Page MenuHomePhabricator

The published dataset's list of wikis misses a couple of wikis with existing data
Closed, ResolvedPublic

Description

I discovered that the list of wikis in the published dataset, which is included as wikis.txt has several wikis missing, see the diff generated below:

urbanecm@martins-mbp Desktop % echo ls | lftp 'https://analytics.wikimedia.org/published/datasets/one-off/research-mwaddlink/' > lftp-wikis-raw.txt
urbanecm@martins-mbp Desktop % grep -o '[a-z_]*wiki$' lftp-wikis-raw.txt > lftp-wikis.txt
urbanecm@martins-mbp Desktop % wget https://analytics.wikimedia.org/published/datasets/one-off/research-mwaddlink/wikis.txt
[...]
urbanecm@martins-mbp Desktop % sort wikis.txt > wikis-sorted.txt; sort lftp-wikis.txt > lftp-wikis-sorted.txt
urbanecm@martins-mbp Desktop % git diff wikis-sorted.txt lftp-wikis-sorted.txt
diff --git a/wikis-sorted.txt b/lftp-wikis-sorted.txt
index 5a7d54f..31e095b 100644
--- a/wikis-sorted.txt
+++ b/lftp-wikis-sorted.txt
@@ -145,19 +145,23 @@ lijwiki
 liwiki
 lmowiki
 lnwiki
+lowiki
 ltgwiki
 ltwiki
 lvwiki
 maiwiki
 map_bmswiki
 mdfwiki
+mgwiki
 mhrwiki
 minwiki
 miwiki
 mkwiki
+mlwiki
 mnwiki
 mrjwiki
 mrwiki
+mswiki
 mtwiki
 mwlwiki
 myvwiki
@@ -180,6 +184,8 @@ nvwiki
 nywiki
 ocwiki
 olowiki
+omwiki
+orwiki
 oswiki
 pagwiki
 pamwiki
@@ -196,6 +202,7 @@ pntwiki
 pswiki
 ptwiki
 quwiki
+rmwiki
 rmywiki
 rnwiki
 roa_rupwiki
@@ -213,16 +220,19 @@ scwiki
 sdwiki
 sewiki
 sgwiki
+shwiki
 simplewiki
 siwiki
 skwiki
 slwiki
 smwiki
+sowiki
 sqwiki
 srnwiki
 srwiki
 sswiki
 stqwiki
+stwiki
 suwiki
 svwiki
 swwiki
@@ -231,6 +241,7 @@ tawiki
 tcywiki
 tetwiki
 tewiki
+tgwiki
 thwiki
 tkwiki
 tlwiki
@@ -245,6 +256,7 @@ twwiki
 tyvwiki
 tywiki
 udmwiki
+ugwiki
 ukwiki
 uzwiki
 vecwiki

I am unsure about the need for wikis.txt. Since indexing is enabled on analytics.wikimedia.org, consumers can easily see which directories exist on the server, without relying on wikis.txt, which might be not in a consistent state.

This was originally discovered when wikis.txt included hywwiki, without there being a matching folder with data, which broke the linkrecommendation service (as it was trying to load non-existing data).

Event Timeline

Urbanecm_WMF renamed this task from The published dataset's list of wikis misses a couple of wikis the data exists to The published dataset's list of wikis misses a couple of wikis with existing data.Jul 3 2023, 8:38 AM
Urbanecm_WMF updated the task description. (Show Details)
Restricted Application added a subscriber: Base. · View Herald TranscriptJul 3 2023, 8:38 AM
Sgs subscribed.

Dataset excerpt:
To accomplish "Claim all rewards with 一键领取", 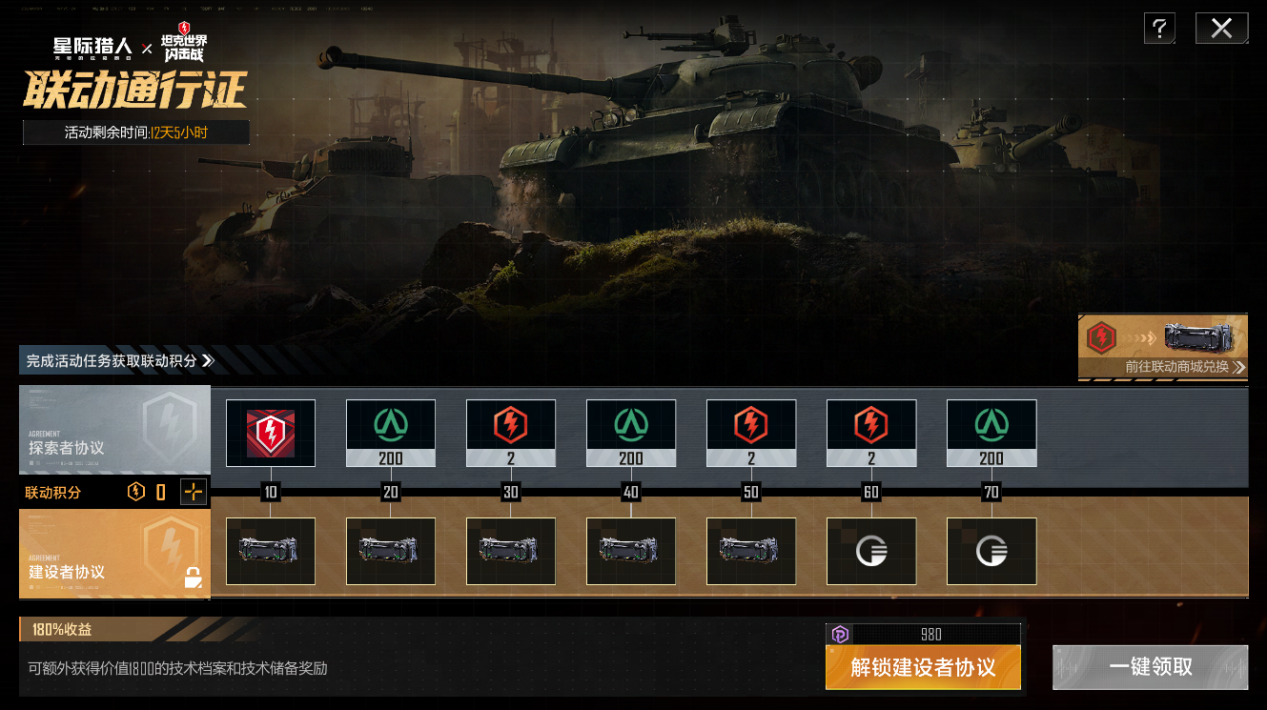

Task requirements:
(a) Which wiki names carry a plus sign in the dataset bug report's diff section that opens with "@@ -145,19 +145,23 @@ lijwiki"? List them all.
(b) Answer these about the dataset bug report:
(i) Which wiki did wikis.txt include without a matching data folder?
(ii) Which service broke as a result?
(iii) Who renamed the report, and on what date?
(c) Rewrite everything from "I am unsure" down to "description. (Show Details)" in the dataset bug report, with "readers" in place of "consumers".

Exercise results:
(a)
lowiki
mgwiki
mlwiki
mswiki

(b)
(i) hywwiki
(ii) The linkrecommendation service
(iii) Urbanecm_WMF, on Jul 3 2023

(c)
I am unsure about the need for wikis.txt. Since indexing is enabled on analytics.wikimedia.org, readers can easily see which directories exist on the server, without relying on wikis.txt, which might be not in a consistent state.

This was originally discovered when wikis.txt included hywwiki, without there being a matching folder with data, which broke the linkrecommendation service (as it was trying to load non-existing data).

Event Timeline

Urbanecm_WMF renamed this task from The published dataset's list of wikis misses a couple of wikis the data exists to The published dataset's list of wikis misses a couple of wikis with existing data.Jul 3 2023, 8:38 AM
Urbanecm_WMF updated the task description. (Show Details)